Adele Lopez comments on Discussion with Nate Soares on a key alignment difficulty

Adele Lopez 14 Mar 2023 6:22 UTC
LW: 13 AF: 3
12
AF
It seems plausible to me that there could be non CIS-y AIs which could nonetheless be very helpful. For example, take the example approach you suggested:

(This might take the form of e.g. doing more interpretability work similar to what’s been done, at great scale, and then synthesizing/distilling insights from this work and iterating on that to the point where it can meaningfully “reverse-engineer” itself and provide a version of itself that humans can much more easily modify to be safe, or something.)
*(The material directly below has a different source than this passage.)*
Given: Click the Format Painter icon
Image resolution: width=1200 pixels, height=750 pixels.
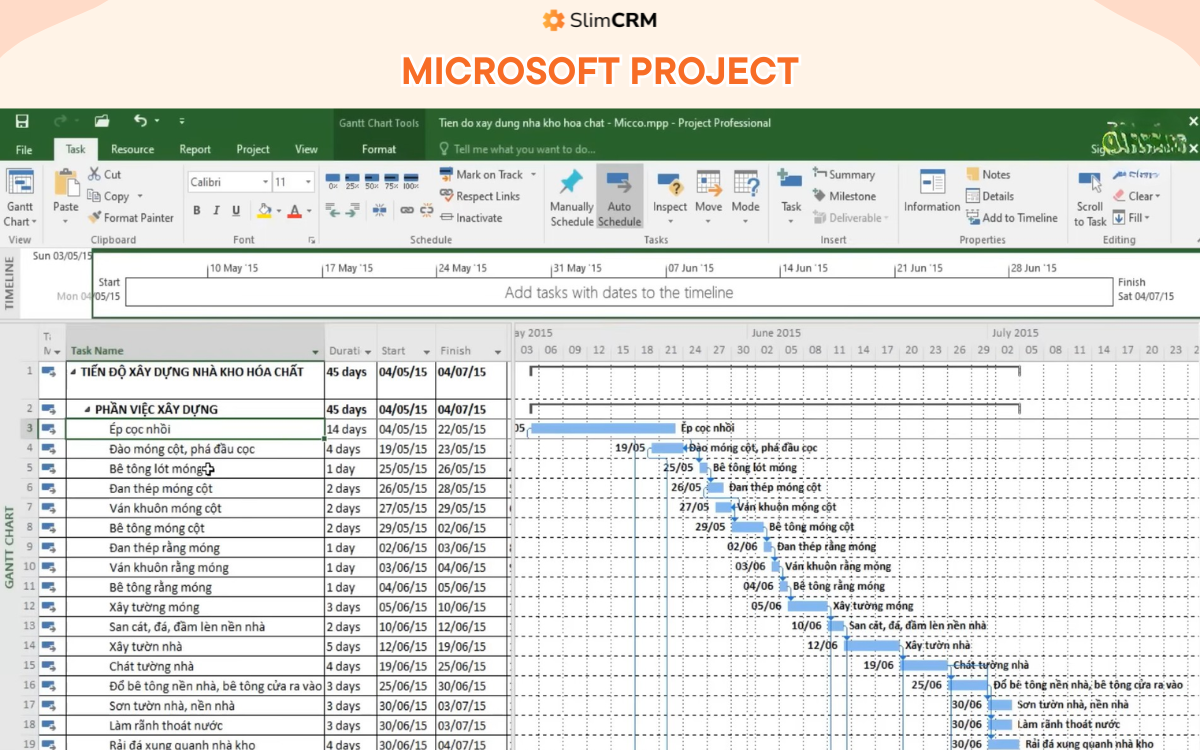Looking at the screenshot, I should (x=95, y=217).
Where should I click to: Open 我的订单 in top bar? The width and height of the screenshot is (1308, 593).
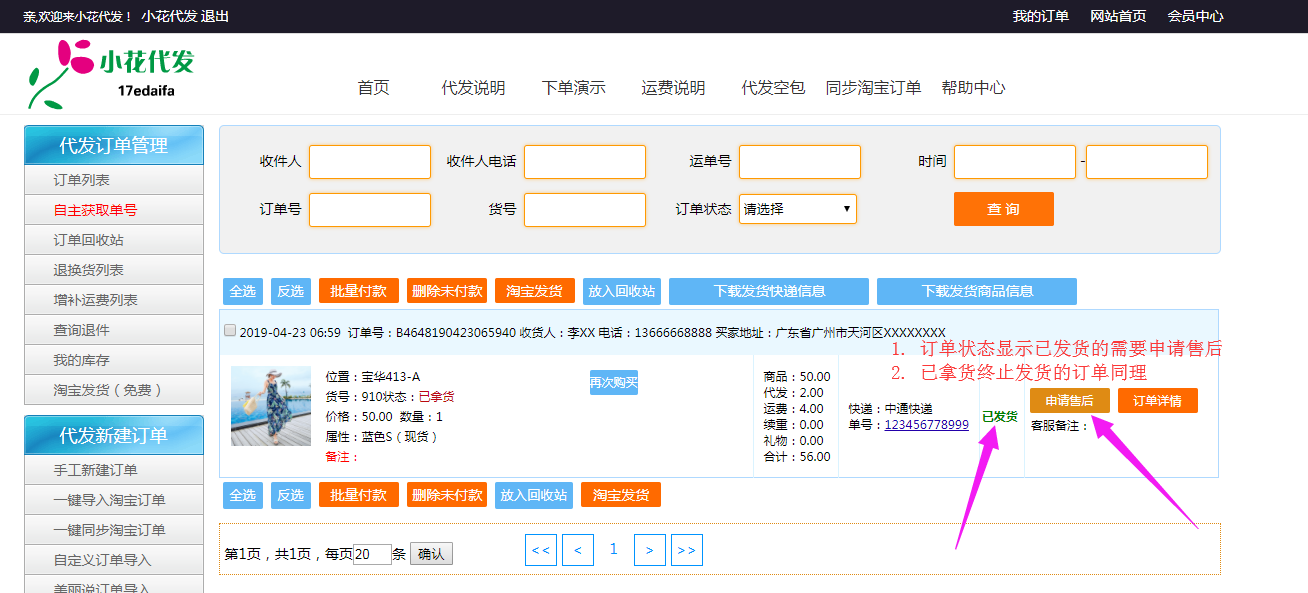point(1040,16)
I wouldn’t feel that surprised if greatly scaling the application of just current insights rapidly increased the ability of the researchers capable of “moving the needle” to synthesize and form new insights from these themselves (and that an AI trained on this specific task could do without much CIS-ness). I’m curious as to whether this sort of thing seems plausible to both you and Nate!

Assuming that could work, it then seems plausible that you could iterate this a few times while still having all the “out of distribution” work being done by humans.
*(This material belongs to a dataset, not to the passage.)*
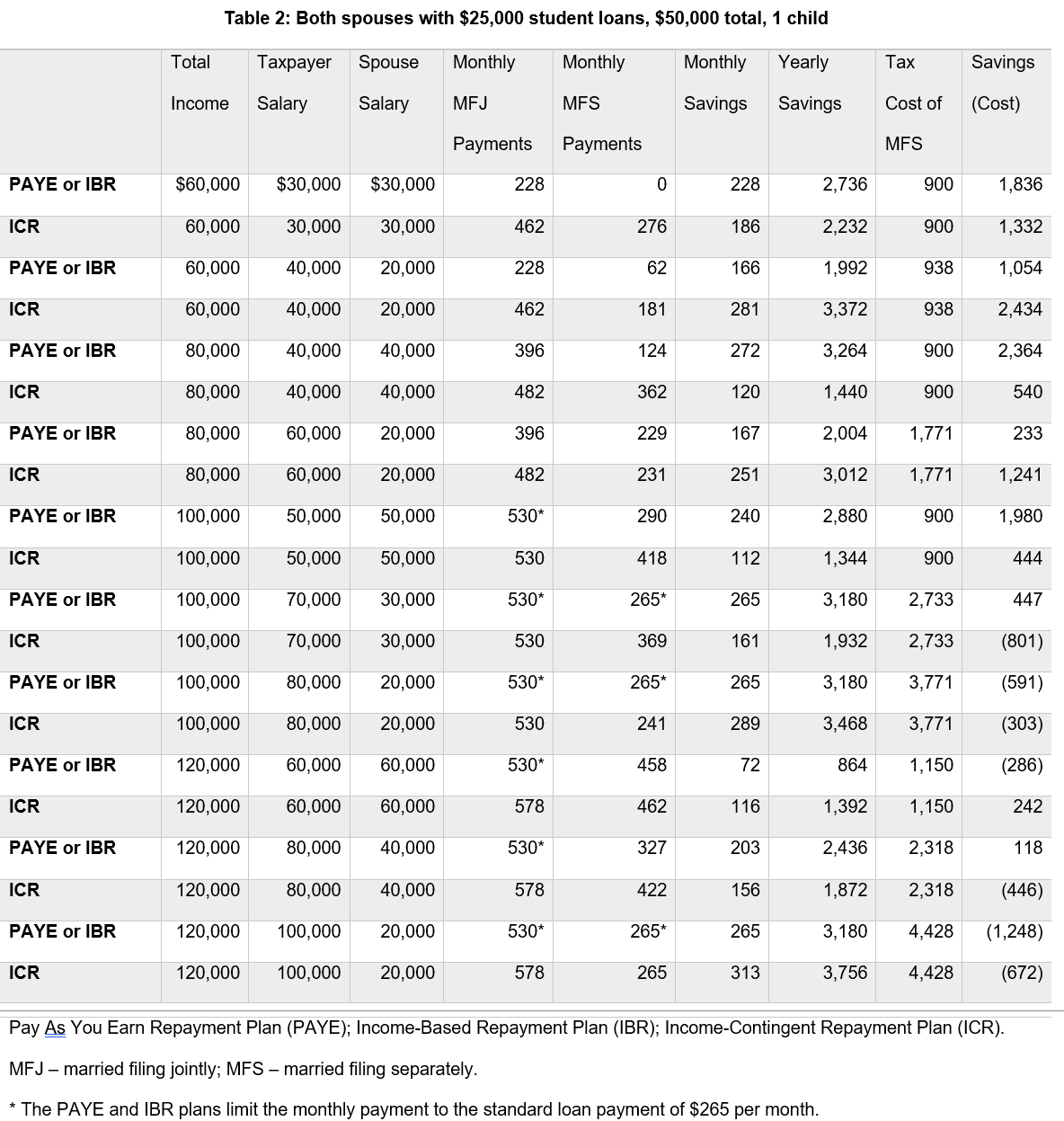
Task: Select the 2,434 savings value
Action: [1020, 309]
- Alexander Gietelink Oldenziel 14 Mar 2023 20:29 UTC
  3 points
  0
  Parent
  Yes this seems clearly true.
  Tho I would think that Nate’s a too subtle thinker to think that AI assistance is literally useless—just that most of the ‘hardest work’ is not easily automatable which seems pretty valid.
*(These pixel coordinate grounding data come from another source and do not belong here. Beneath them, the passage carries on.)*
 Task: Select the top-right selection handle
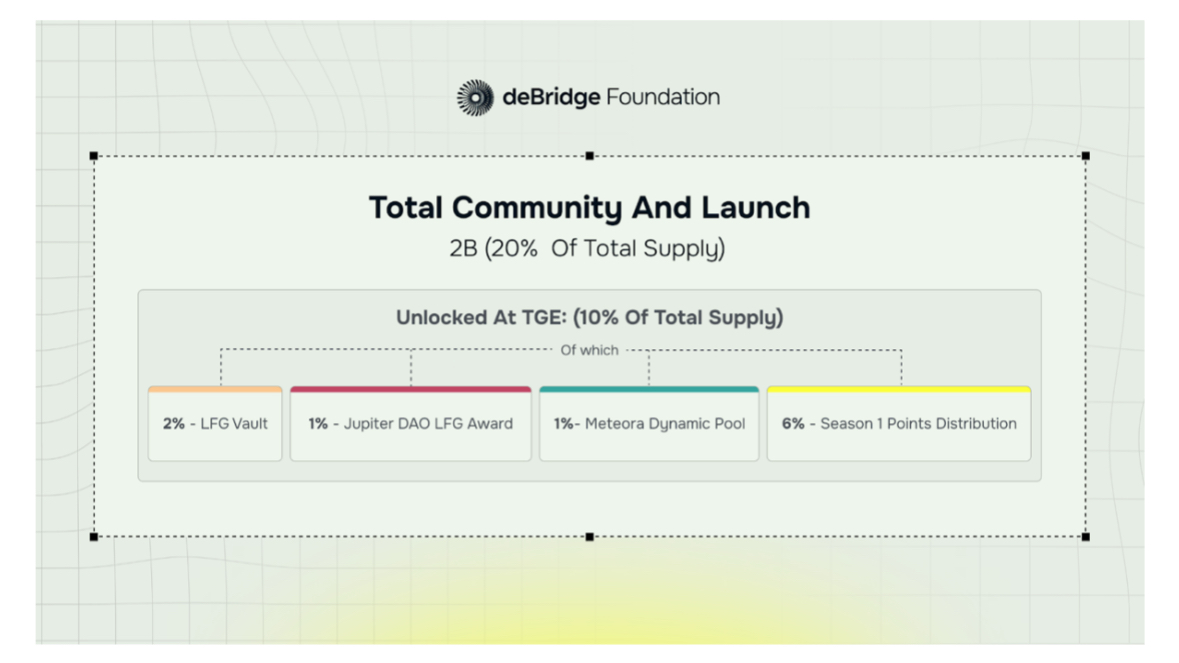pyautogui.click(x=1085, y=156)
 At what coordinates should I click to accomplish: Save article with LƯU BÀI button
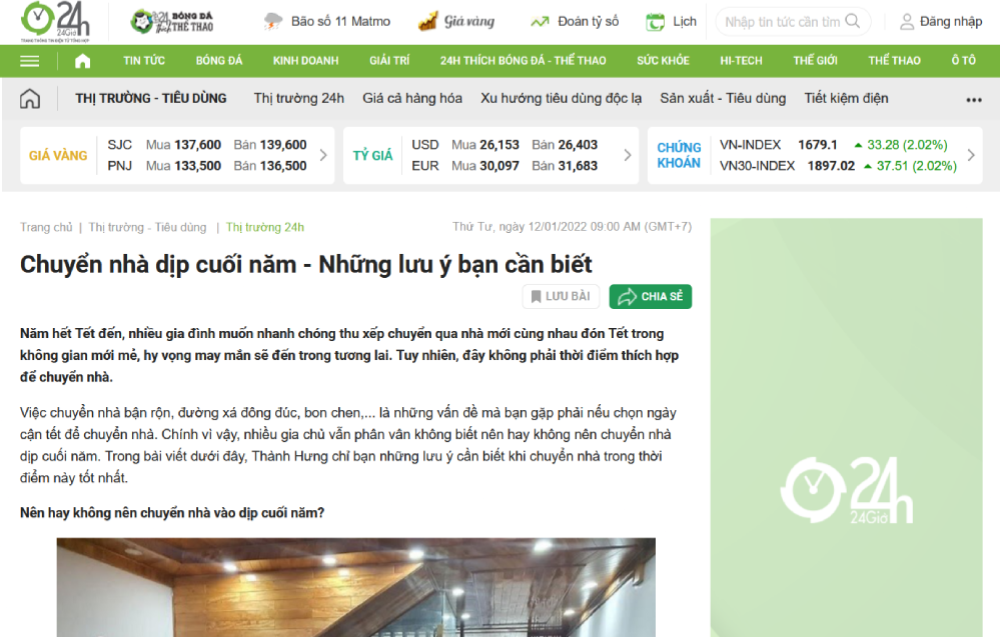tap(561, 297)
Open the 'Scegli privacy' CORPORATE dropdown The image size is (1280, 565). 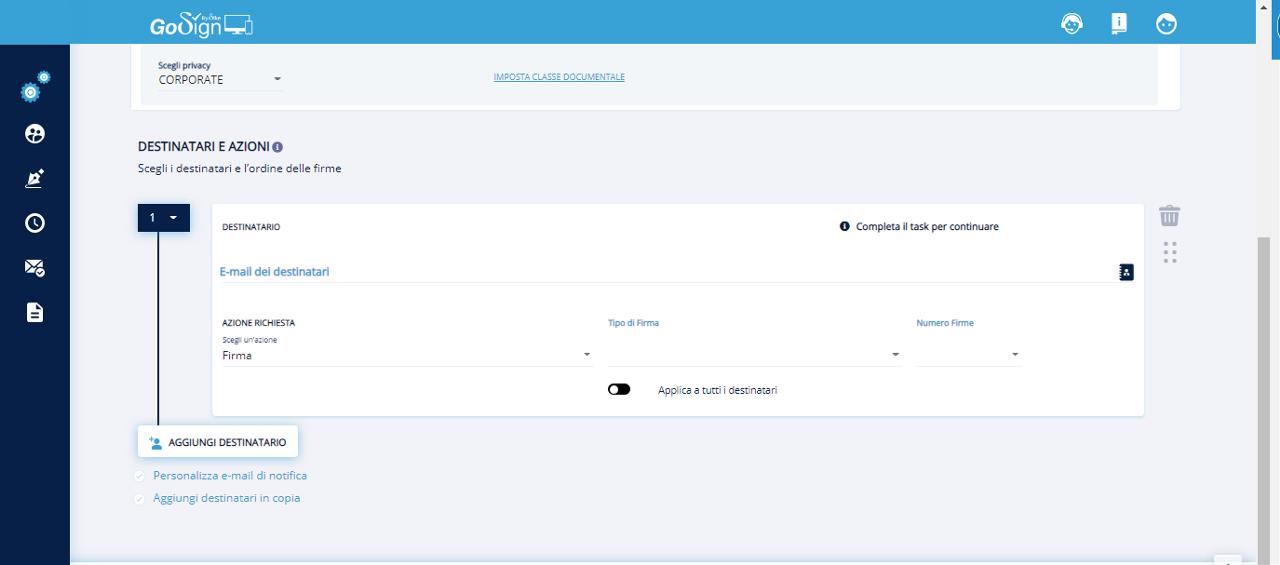[220, 79]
  i.e. in my reading most of the hard work of alignment is finding good formalizations of informal intuitions. I’m pretty bullish on future AI assistants helping, especially proof assistants, but this doesn’t seem to be a case where you can simply prompt gpt-3 scaled x1000 or something silly like that. I understand Nate thinks that if it could do that it is secretly doing dangerous things.